Passage to read:
▶

What is your job all about
Last modified on Tue 05 Mar 2024
A project is like a road trip. Some projects are simple and routine, like driving to the store in broad daylight. But most projects worth doing are more like driving a truck off-road, in the mountains, at night. Those projects need headlights. As the tester, you light the way.
Software testing? Quality assurance?
Contrary to popular belief, your job is not about:
- Pissing people off with silly bugs and edge cases.
- Making fun of the company's projects.
- Sitting around and tapping aimlessly without producing value.
Your role is twofold:
- As a software tester, your job is to take a good, hard, intelligent look at whatever software product you're currently working on in order to tease out the bugs, inconsistencies, ugliness and general sloppiness which is part and parcel of software development.
- As a quality assurance engineer, your job is to look above and beyond any particular implementation in order to improve the quality of both the project at hand and the processes leading to it. This is also known as the shift left approach.
Your ultimate goal is to help the company develop and deploy the best possible products within the usual constraints of time, budget, complexity, and client stubbornness.
What are the challenges?
- You will constantly battle the unknown. A huge part of your job is to get and share valuable information, be it client expectations, human or technical bottlenecks, technical knowledge, risks, specifications, builds, deadlines, etc.
- You will constantly battle imperfection and failure. Software development is hard and a lot of things can go wrong at any particular moment. Stay wary of that fact and carry on.

◀

Stored data:

▶

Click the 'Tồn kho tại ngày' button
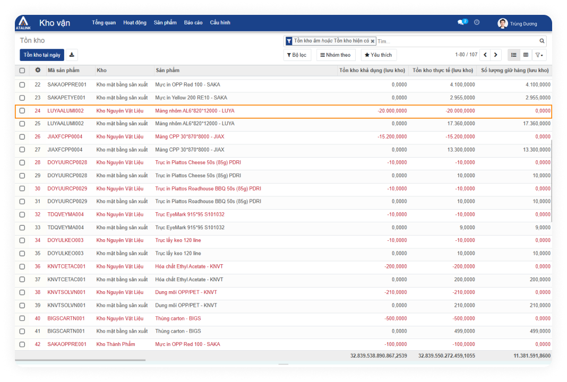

◀

Questions to answer:
1. Print the text on the tester's job, starting with "Your ultimate goal" and going on through "are the challenges?".
2. In the text on the tester's job, what are the usual constraints the company works within?
The listing is separate material, apart from the text on the tester's job.

Answers provided:
1.
Your ultimate goal is to help the company develop and deploy the best possible products within the usual constraints of time, budget, complexity, and client stubbornness.
What are the challenges?

2. Time, budget, complexity, and client stubbornness.